Across the record, Griffin brings in a wide variety of his own instruments as well—including a Gibson ES-135 that he bought from former bandmate Charles Butler. “I’ve played hundreds of shows with it,” he says about the guitar that he plays across People Are Mad. “There’s something magical about picking it up with a fresh set of strings. Gibson guitars just speak to a part of my soul, and they’ve been on so many records that formed me as a musician.” Griffin also wields a Remo Bodhran, the traditional Irish drum that he frequently brings out for live performances. “I love its stability and durability,” he says. “When I dig into it, it always gives back what I put in. It’s always a special moment when I bring it out. It makes people ask, 'What is that?'" 

Lyrically, People Are Mad finds Griffin drawing from his natural storytelling abilities as a songwriter—constructing characters and embodying them in a way that communicates true universality to the listener. “I try to be a very visual writer when it comes to storytelling,” he says. “I focus on characters, and a lot of times I'm singing in the first person asthese characters. I'm trying to take people on a journey through different types of experiences.”  

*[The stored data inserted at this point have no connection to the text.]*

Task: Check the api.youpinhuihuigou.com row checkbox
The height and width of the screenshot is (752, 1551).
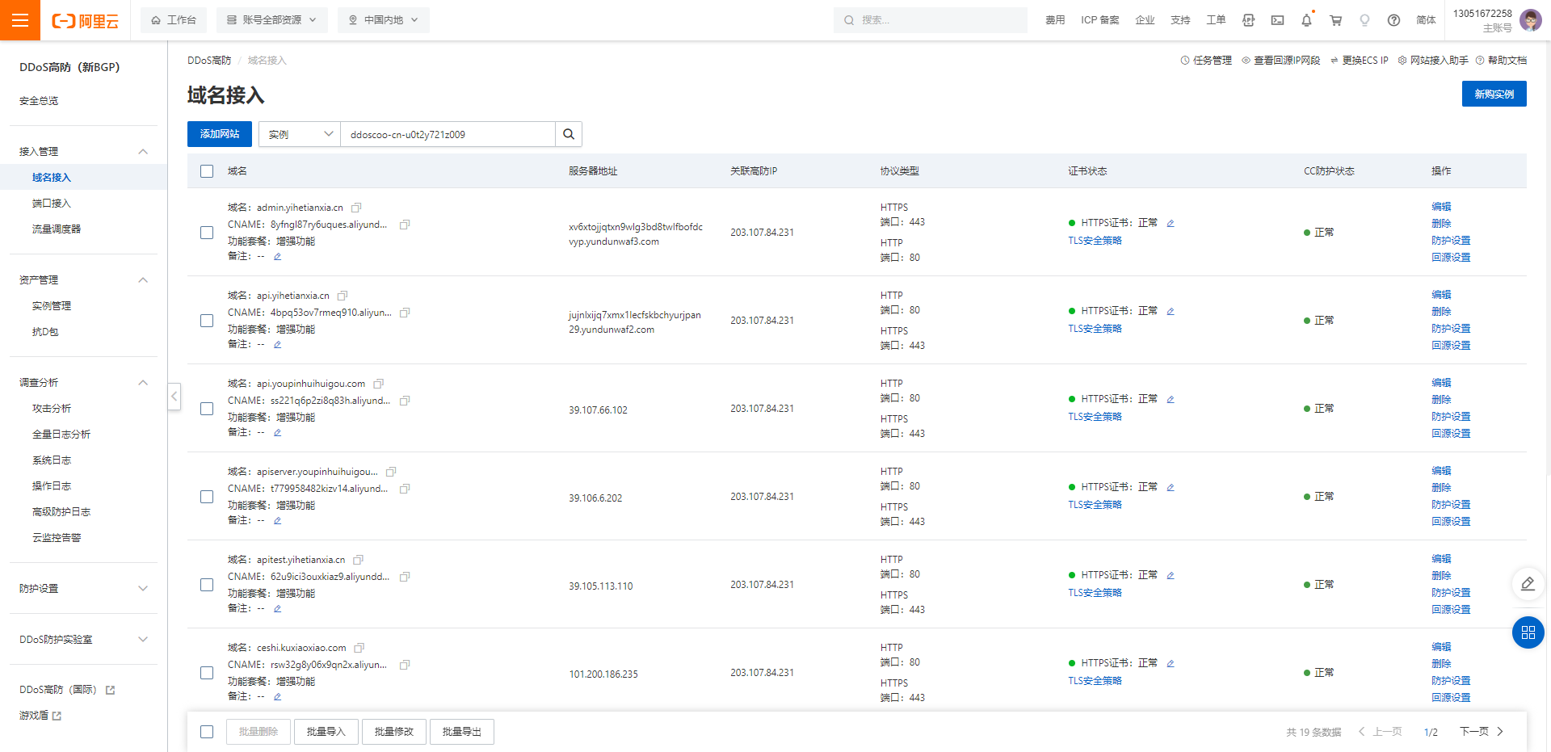Action: 207,409
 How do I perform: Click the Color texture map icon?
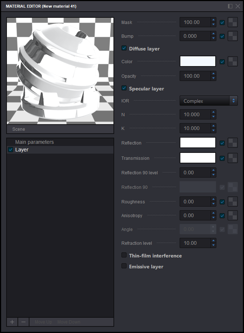(x=233, y=62)
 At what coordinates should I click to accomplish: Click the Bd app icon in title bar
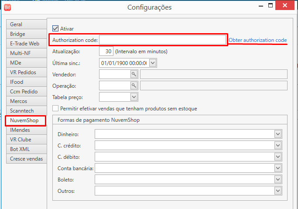click(x=7, y=7)
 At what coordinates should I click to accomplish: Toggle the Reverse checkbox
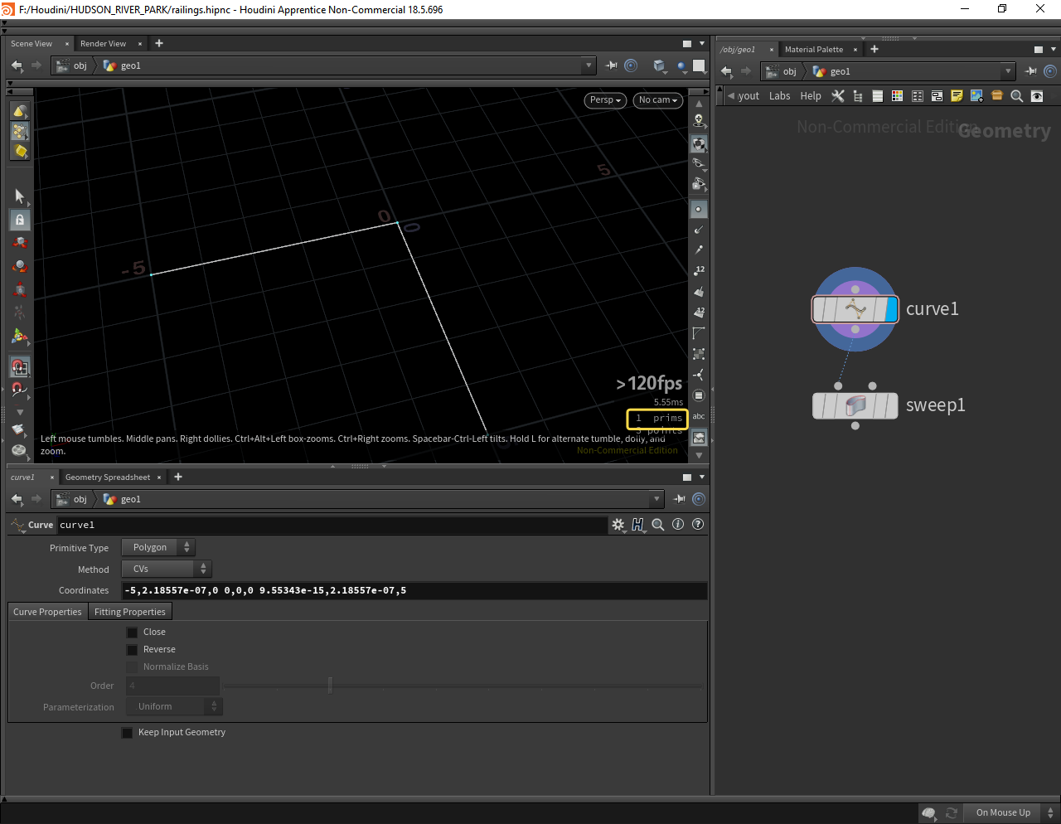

As Griffin explains, the catchy-as-hell and whip-smart first single and title track was inspired by a text exchange with Maloney shortly before his passing: “I wrote a song that day, and I was texting him, and in the context of the text, I just wrote, ‘People are mad,’ which was something I was prone to muttering to myself. He said, ‘Oh, that's a great title.’ I was just trying to speak about all of the different ways that people are crazy and silly, while driving home the idea that we're still all in this together.”  

He describes the romantic sway of “Be My Girl” as “a love song about someone finding their purpose and looking for someone. Every pot has a lid. You have another person, and they help make you whole.” Penultimate track “Nothing” slows things down to showcase Griffin’s lovely and passionate vocals, adorned by swells of backup singing; elsewhere, “That's All She Wrote” lays on fat riffs of rockabilly guitar figures by Swedish guitarist and internet-phenom Erik Holmbom, as Griffin ruminates on lost love and what happens after one’s handed the proverbial slip. “It’s about a breakup—waking up in the morning hungover, walking into your kitchen, and seeing a note on a table that says ‘I'm leaving,’” he says while talking about the song’s thematic bent. “There's a lot of funny one-liners in there, and it's got a good groove too.”  

And at the end of the day, People Are Mad is a natural extension of what Griffin’s been known for since the Ruffians took the stage for the very first time more than 25 years ago—as well as a full realization of what drives him as a songwriter and musician. “What stays the same for me is the urgency to want to have songs that I've written see the light of day,” he ruminates while talking about how this album represents the latest phase of his career.